I made this keyring the other day and though I would share.  It is a little big but I won't lose them keys now. It is a deer Antler spike. Now I can scratch around with my keyring. Never without it. No more sticks for me...Woo-hoo! Lol! Hope you like my ingenuity.
ROBBYBOBBY64.


----------



## willong (Dec 15, 2021)

ROBBYBOBBY64 said:


> I made this keyring the other day and though I would share.  It is a little big but I won't lose them now. It is a deer Antler spike. Now I can scratch around with my keyring. Never without it. No more sticks for me...Woo-hoo! Lol! Hope your like my ingenuity.
> ROBBYBOBBY64.


You're a creative guy, often inspired by aboriginal technology I note.

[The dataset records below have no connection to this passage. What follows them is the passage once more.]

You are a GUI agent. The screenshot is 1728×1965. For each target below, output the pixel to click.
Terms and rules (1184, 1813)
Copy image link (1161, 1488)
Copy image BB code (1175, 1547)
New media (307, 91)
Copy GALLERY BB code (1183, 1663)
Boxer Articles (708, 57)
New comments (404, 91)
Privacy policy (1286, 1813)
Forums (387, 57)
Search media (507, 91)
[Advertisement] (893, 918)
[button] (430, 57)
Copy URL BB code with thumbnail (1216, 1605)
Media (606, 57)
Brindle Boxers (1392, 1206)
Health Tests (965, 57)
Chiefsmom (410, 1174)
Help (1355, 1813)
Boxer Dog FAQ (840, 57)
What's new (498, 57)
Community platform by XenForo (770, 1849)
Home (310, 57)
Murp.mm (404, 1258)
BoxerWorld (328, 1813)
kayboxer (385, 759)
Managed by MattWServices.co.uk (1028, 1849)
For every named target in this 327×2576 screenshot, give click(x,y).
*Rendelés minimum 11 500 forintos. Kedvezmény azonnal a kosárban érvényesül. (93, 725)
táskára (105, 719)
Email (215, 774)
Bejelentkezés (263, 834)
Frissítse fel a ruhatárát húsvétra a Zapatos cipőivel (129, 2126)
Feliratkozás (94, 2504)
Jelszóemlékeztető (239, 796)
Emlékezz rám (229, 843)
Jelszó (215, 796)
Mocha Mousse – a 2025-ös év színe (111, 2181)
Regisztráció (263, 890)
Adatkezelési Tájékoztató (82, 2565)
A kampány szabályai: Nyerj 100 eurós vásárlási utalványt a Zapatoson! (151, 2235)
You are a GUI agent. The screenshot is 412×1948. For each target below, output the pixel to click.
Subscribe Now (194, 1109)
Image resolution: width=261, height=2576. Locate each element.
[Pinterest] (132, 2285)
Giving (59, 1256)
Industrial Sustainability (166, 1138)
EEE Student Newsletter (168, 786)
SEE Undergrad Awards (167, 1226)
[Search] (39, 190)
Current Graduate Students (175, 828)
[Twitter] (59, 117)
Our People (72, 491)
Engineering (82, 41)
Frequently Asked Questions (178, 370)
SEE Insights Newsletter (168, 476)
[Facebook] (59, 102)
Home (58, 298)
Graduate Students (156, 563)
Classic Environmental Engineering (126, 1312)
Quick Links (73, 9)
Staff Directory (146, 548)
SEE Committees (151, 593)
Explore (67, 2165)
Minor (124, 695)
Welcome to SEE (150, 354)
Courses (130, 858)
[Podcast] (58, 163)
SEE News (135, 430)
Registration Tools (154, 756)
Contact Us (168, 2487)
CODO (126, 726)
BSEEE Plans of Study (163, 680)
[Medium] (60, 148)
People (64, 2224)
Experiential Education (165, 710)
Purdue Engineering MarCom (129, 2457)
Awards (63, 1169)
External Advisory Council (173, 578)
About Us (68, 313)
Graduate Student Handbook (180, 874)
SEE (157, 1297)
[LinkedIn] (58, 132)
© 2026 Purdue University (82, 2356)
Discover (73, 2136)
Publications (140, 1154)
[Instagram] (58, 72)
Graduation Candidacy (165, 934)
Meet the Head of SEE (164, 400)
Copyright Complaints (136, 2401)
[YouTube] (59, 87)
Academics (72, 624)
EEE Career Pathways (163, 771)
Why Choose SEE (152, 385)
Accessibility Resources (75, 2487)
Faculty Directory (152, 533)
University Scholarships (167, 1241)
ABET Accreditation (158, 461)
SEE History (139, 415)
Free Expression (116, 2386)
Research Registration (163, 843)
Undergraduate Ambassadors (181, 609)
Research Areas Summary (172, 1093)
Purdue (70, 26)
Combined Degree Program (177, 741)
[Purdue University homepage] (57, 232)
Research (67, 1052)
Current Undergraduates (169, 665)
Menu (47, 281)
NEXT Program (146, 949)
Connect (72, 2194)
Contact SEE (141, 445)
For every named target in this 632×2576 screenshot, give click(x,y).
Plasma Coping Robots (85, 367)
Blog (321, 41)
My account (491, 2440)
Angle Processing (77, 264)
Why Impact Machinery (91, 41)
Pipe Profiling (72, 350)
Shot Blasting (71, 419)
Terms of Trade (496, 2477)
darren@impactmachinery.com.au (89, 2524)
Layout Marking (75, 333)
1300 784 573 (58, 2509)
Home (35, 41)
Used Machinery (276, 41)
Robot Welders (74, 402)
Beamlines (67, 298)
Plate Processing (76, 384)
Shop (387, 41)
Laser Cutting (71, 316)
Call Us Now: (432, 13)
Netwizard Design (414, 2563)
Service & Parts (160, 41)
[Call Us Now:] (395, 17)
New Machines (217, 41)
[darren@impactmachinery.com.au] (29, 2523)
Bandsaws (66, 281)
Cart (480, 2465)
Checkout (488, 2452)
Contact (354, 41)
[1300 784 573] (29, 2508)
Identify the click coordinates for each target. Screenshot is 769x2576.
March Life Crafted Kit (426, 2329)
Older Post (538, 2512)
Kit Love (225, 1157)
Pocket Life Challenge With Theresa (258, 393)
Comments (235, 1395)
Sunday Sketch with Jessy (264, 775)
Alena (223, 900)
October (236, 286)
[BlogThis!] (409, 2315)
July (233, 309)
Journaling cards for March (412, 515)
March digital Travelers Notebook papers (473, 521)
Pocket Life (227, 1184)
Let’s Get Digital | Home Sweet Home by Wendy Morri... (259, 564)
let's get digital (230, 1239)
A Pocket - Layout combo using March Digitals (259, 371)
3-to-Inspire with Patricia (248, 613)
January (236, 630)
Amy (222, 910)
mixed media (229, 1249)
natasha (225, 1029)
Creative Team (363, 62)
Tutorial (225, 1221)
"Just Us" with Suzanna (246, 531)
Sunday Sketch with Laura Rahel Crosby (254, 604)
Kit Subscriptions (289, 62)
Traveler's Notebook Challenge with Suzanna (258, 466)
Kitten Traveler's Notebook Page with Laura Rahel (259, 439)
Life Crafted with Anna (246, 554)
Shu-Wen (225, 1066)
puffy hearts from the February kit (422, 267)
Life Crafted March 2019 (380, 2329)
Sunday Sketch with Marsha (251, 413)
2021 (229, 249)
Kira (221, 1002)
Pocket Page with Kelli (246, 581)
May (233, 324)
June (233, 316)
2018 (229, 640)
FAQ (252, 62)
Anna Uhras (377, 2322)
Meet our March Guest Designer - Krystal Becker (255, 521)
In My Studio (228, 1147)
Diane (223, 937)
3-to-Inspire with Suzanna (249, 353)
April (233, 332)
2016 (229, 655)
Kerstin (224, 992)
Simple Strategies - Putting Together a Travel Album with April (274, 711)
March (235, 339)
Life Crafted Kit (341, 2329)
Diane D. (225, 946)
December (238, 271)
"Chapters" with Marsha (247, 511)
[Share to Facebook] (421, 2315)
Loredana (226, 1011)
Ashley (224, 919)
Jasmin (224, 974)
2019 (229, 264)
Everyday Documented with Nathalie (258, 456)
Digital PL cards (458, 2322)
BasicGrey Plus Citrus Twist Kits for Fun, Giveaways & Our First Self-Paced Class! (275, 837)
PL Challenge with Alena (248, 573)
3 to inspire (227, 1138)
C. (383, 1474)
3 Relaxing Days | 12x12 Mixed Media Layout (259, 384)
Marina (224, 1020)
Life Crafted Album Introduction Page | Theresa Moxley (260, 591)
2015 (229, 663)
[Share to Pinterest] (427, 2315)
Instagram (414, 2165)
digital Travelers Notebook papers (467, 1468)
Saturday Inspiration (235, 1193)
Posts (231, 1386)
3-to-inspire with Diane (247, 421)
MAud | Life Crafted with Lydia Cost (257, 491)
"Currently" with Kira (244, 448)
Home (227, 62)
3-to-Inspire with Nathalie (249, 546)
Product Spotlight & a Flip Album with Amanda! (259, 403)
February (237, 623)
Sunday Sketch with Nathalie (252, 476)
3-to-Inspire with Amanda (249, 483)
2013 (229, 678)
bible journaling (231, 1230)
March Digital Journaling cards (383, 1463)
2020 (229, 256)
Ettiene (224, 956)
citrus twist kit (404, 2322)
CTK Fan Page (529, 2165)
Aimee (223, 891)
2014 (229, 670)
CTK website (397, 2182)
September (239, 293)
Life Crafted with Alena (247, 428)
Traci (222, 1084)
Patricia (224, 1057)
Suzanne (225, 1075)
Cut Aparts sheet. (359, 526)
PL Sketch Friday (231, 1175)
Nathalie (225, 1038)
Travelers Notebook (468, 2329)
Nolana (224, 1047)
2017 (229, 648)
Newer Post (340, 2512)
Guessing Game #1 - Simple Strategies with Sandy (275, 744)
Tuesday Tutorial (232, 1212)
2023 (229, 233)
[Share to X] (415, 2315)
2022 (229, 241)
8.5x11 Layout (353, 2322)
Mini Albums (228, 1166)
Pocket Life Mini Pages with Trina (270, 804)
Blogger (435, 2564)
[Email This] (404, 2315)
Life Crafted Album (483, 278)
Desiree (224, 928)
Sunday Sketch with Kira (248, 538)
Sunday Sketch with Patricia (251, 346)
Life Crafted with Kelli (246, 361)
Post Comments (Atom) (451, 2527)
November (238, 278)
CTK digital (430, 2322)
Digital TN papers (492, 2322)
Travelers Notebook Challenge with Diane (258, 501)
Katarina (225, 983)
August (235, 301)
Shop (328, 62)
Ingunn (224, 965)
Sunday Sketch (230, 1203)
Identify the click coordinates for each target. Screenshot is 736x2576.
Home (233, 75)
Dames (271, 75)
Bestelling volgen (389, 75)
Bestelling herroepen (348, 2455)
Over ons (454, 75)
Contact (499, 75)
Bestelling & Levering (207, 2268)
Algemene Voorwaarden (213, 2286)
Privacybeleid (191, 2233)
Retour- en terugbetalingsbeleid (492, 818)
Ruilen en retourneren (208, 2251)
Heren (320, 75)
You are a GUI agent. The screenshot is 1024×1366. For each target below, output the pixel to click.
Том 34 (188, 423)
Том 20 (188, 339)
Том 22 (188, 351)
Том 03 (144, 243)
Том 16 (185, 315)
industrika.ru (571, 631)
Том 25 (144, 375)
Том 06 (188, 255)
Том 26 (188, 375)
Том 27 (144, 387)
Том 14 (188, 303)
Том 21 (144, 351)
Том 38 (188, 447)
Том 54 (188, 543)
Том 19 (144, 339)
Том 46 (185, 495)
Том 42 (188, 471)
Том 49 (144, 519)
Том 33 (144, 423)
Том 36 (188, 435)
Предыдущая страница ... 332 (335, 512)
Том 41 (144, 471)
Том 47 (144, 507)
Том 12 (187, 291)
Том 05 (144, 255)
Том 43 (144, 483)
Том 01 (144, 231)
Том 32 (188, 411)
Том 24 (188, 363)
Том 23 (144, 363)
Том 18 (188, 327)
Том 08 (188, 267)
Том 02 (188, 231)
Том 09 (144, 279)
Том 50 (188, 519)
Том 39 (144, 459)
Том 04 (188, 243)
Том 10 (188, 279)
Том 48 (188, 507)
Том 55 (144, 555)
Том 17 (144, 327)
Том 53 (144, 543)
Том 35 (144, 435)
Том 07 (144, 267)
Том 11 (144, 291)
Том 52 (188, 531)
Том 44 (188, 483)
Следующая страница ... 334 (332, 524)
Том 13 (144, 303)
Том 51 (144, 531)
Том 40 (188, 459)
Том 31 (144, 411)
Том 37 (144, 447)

Will you be marketing those non-marring, glass-digging tools any time soon?

I might have to borrow (steal?) the idea to incorporate into my own multi-function, hiking staff/bottle digging/probing tool design.


----------



## ROBBYBOBBY64 (Dec 15, 2021)

willong said:


> You're a creative guy, often inspired by aboriginal technology I note.
> 
> Will you be marketing those non-marring, glass-digging tools any time soon?
> 
> I might have to borrow (steal?) the idea to incorporate into my own multi-function, hiking staff/bottle digging/probing tool design.


I like your thinking and appreciate your compliments. Like your idea for the walking stick. For Walkabout!
ROBBYBOBBY64.


----------



## Jstorm (Dec 15, 2021)

ROBBYBOBBY64 said:


> I made this keyring the other day and though I would share.  It is a little big but I won't lose them keys now. It is a deer Antler spike. Now I can scratch around with my keyring. Never without it. No more sticks for me...Woo-hoo! Lol! Hope you like my ingenuity.
> ROBBYBOBBY64.


Too funny


----------



## Len (Dec 15, 2021)

"Tools" made from antlers is idea that goes back thousands of years. I like to use a walking stick. Wouldn't mind one trying an antler amendment on one. You certainly would have new funny and non-funny options. --Score one for RB and NJ!


----------



## Mailman1960 (Dec 15, 2021)

ROBBYBOBBY64 said:


> I made this keyring the other day and though I would share.  It is a little big but I won't lose them keys now. It is a deer Antler spike. Now I can scratch around with my keyring. Never without it. No more sticks for me...Woo-hoo! Lol! Hope you like my ingenuity.
> ROBBYBOBBY64.


Very nice, just don't sit down with it in your back pocket.


----------



## Old man digger (Dec 15, 2021)

ROBBYBOBBY64 said:


> I made this keyring the other day and though I would share.  It is a little big but I won't lose them keys now. It is a deer Antler spike. Now I can scratch around with my keyring. Never without it. No more sticks for me...Woo-hoo! Lol! Hope you like my ingenuity.
> ROBBYBOBBY64.


RobbyBobby64, When I first saw this implement, I thought it was COON WHISTLE then I read what you made it from. Very good idea!!!!!!!!! I might copy your idea as it seems to be a practical idea.


----------



## Mailman1960 (Dec 15, 2021)

ROBBYBOBBY64 said:


> I made this keyring the other day and though I would share.  It is a little big but I won't lose them keys now. It is a deer Antler spike. Now I can scratch around with my keyring. Never without it. No more sticks for me...Woo-hoo! Lol! Hope you like my ingenuity.
> ROBBYBOBBY64.


Well now I have to do it. Just started walking the river, have one ( a bit chewed by a squirrel) I was going to put in pieces of pipe to pick up bottles . I think I know your answer but it doesn't fit in the pipe, grinder or ?


----------



## Mailman1960 (Dec 15, 2021)

Mailman1960 said:


> Well now I have to do it. Just started walking the river, have one ( a bit chewed by a squirrel) I was going to put in pieces of pipe to pick up bottles . I think I know your answer but it doesn't fit in the pipe, grinder or ?





Old man digger said:


> RobbyBobby64, When I first saw this implement, I thought it was COON WHISTLE then I read what you made it from. Very good idea!!!!!!!!! I might copy your idea as it seems to be a practical idea.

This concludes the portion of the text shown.